Frizzy Hair swung around and bustled along the plank sidewalk, her wide skirt swinging from side to side like a ringing church bell, her shoulders stooped forward to guard the two dusty bottles in her arms.

A shiny red stagecoach rumbled past on the road below. Fancy lettering on its side shone brilliant yellow, like its tall spoked wheels. Pulled by two patient brown horses, it was packed with tourists.

“Can we go for a stagecoach ride?” Sheila asked.

“I want to see the schoolhouse first,” Katie said.

“Let's go to the blacksmith shop,” Rusty suggested. Across the street a crowd spilled out through the wide open door of Cameron and Ames Blacksmith Shop, along with the sharp ring of metal hitting metal and the dry, nostril-burning smell of red-hot iron. “There's a demonstration going on over there.”

“Hold on, you three,” Gram said. “We need to get organized here. We'll have plenty of time to see everything over the next few days, but right now GJ and I will find out about the stagecoach ride. That's a good way to take a quick tour and decide what we want to see first.” She consulted her tourist map. “We need to go back to the Visitors' Center to buy tickets. So you three head on over to the blacksmith shop and we'll meet you there.”

GJ placed a heavy hand on Rusty's shoulder. “Listen, it's important that you three stick close together and no one wanders off alone. Sheila, since you're the oldest…”

“She's the same age as me!” Katie protested.

“I'm twleve,” Sheila reminded her. “Exactly how old are you?”

Katie pulled a face at her best friend. Sheila had turned twelve in June, but Katie's birthday was still two weeks away.

“And you have more sense than these two put together,” GJ continued. “I'm counting on you to see that my grandchildren don't do anything stupid.”

Sheila gulped. “I'll do my best, GJ,” she promised, “but it won't be easy.”

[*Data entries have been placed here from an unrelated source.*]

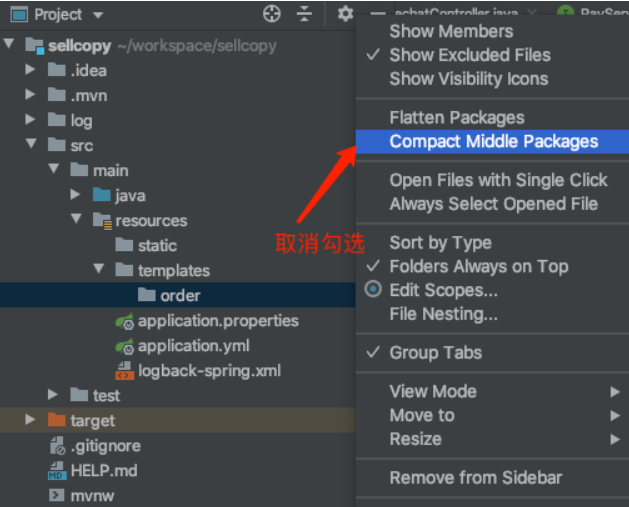Choose Remove from Sidebar
This screenshot has height=507, width=629.
click(475, 478)
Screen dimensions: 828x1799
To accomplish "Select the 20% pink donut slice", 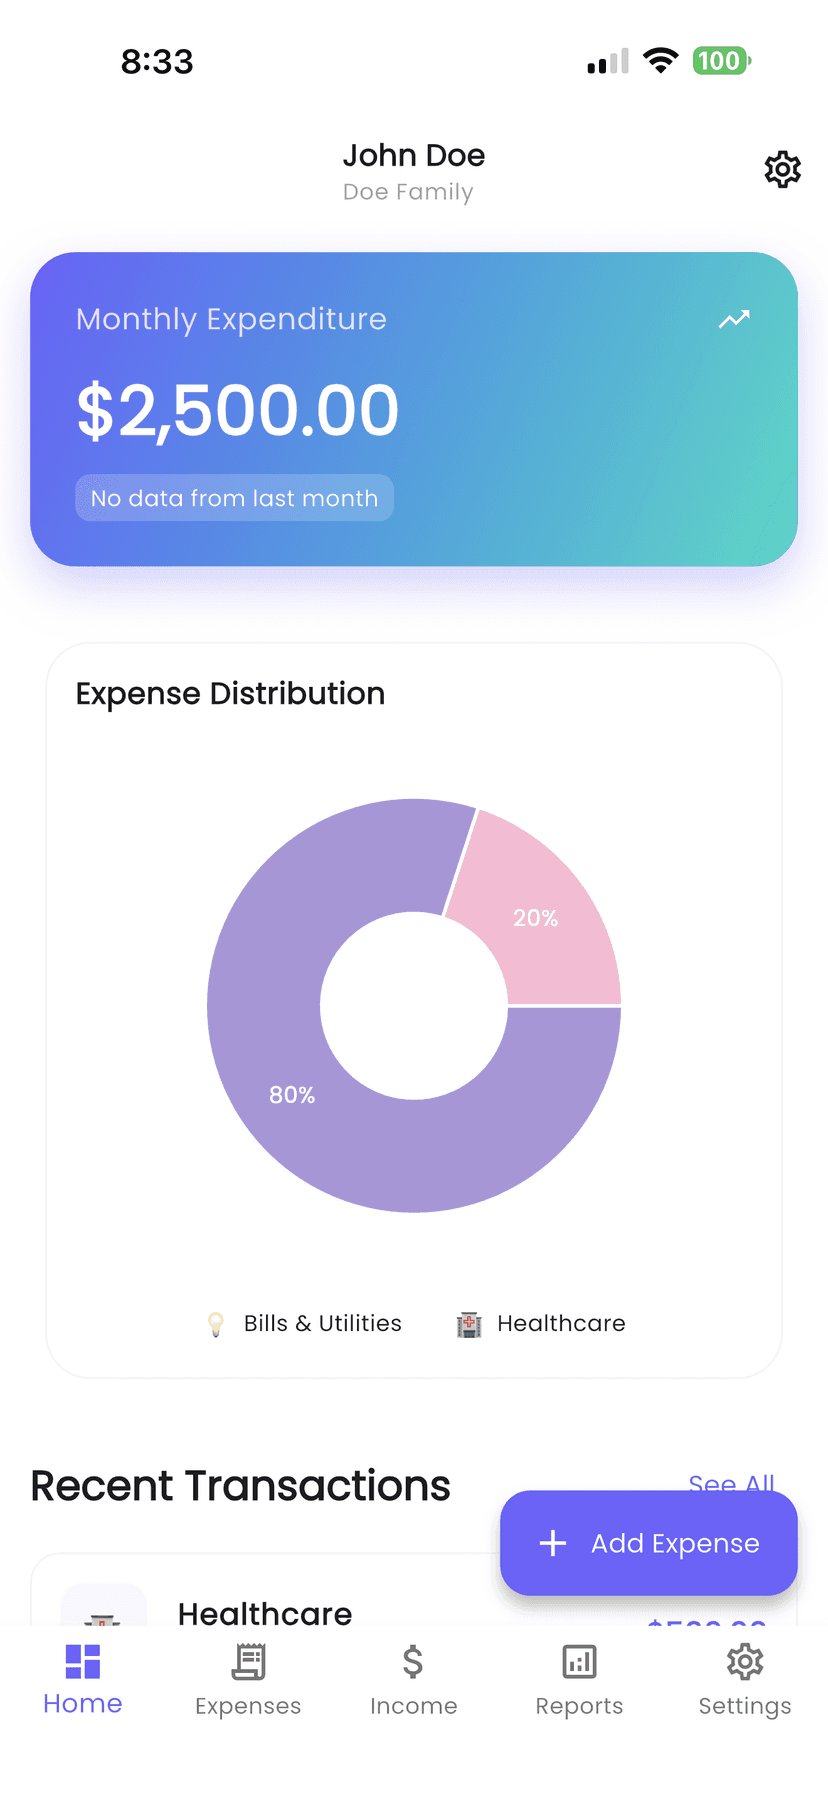I will tap(536, 918).
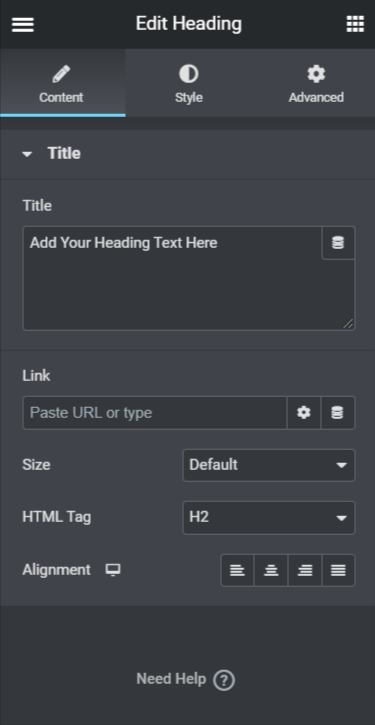
Task: Align heading text right
Action: pyautogui.click(x=305, y=571)
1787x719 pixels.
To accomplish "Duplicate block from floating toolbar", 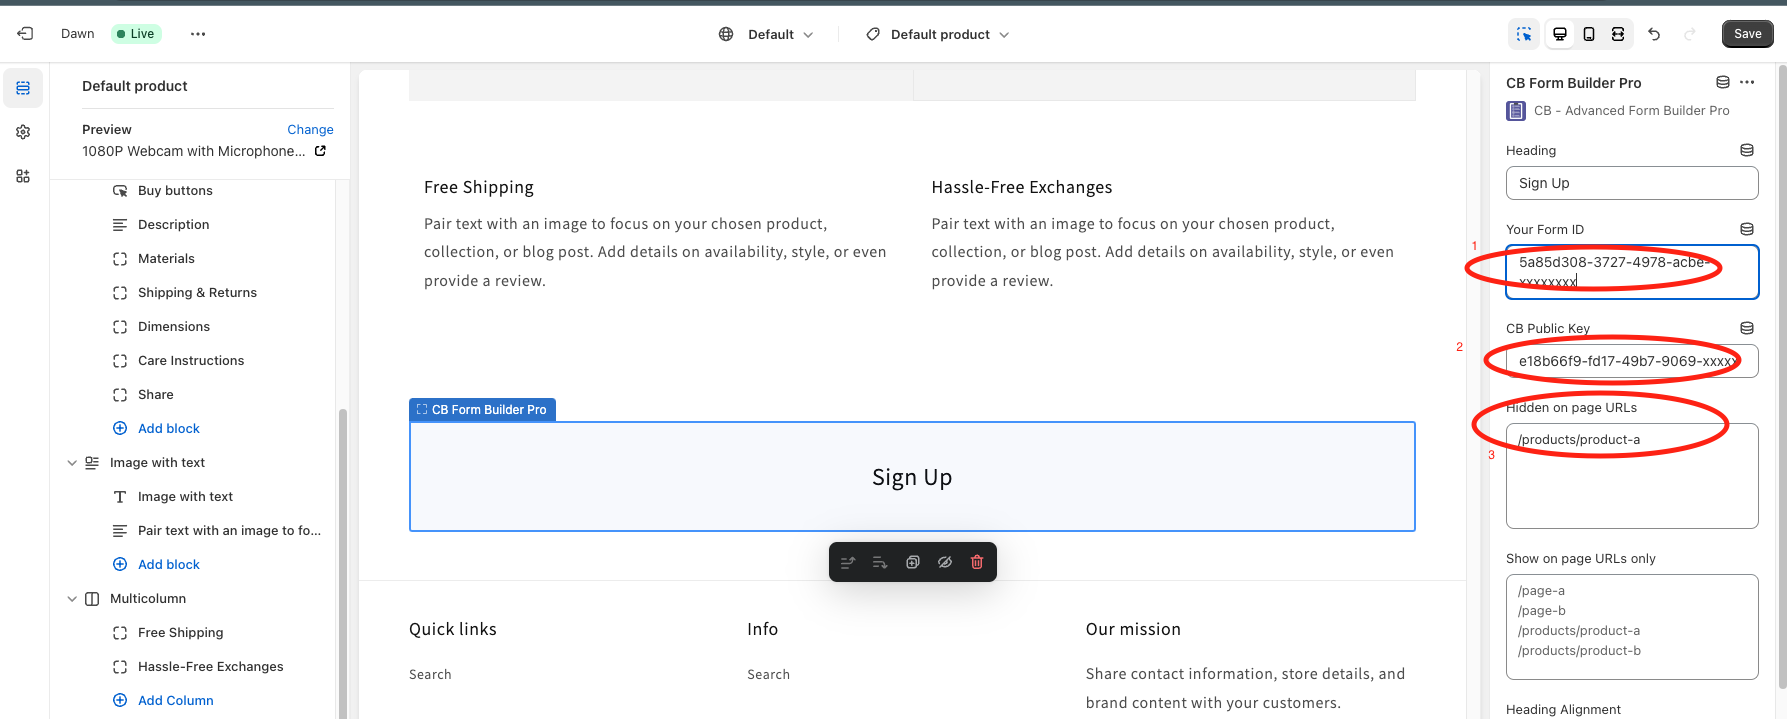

GJ threw back his head and laughed. “Don't I know it!” Then he turned serious. “Just stay together. That goes for the entire time we're here, not only this morning. You break that rule and we won't be able to let you out of our sight from then on. Agreed?”

After each of them solemnly promised to keep this rule, Gram and GJ left and Rusty finally had his chance to tell the girls what he overheard at Wake-Up Jake's. Carefully editing out any mention of scalded pants or crunched toes, he told them what the security guards said about the stolen gold. “And I saw him!” he added.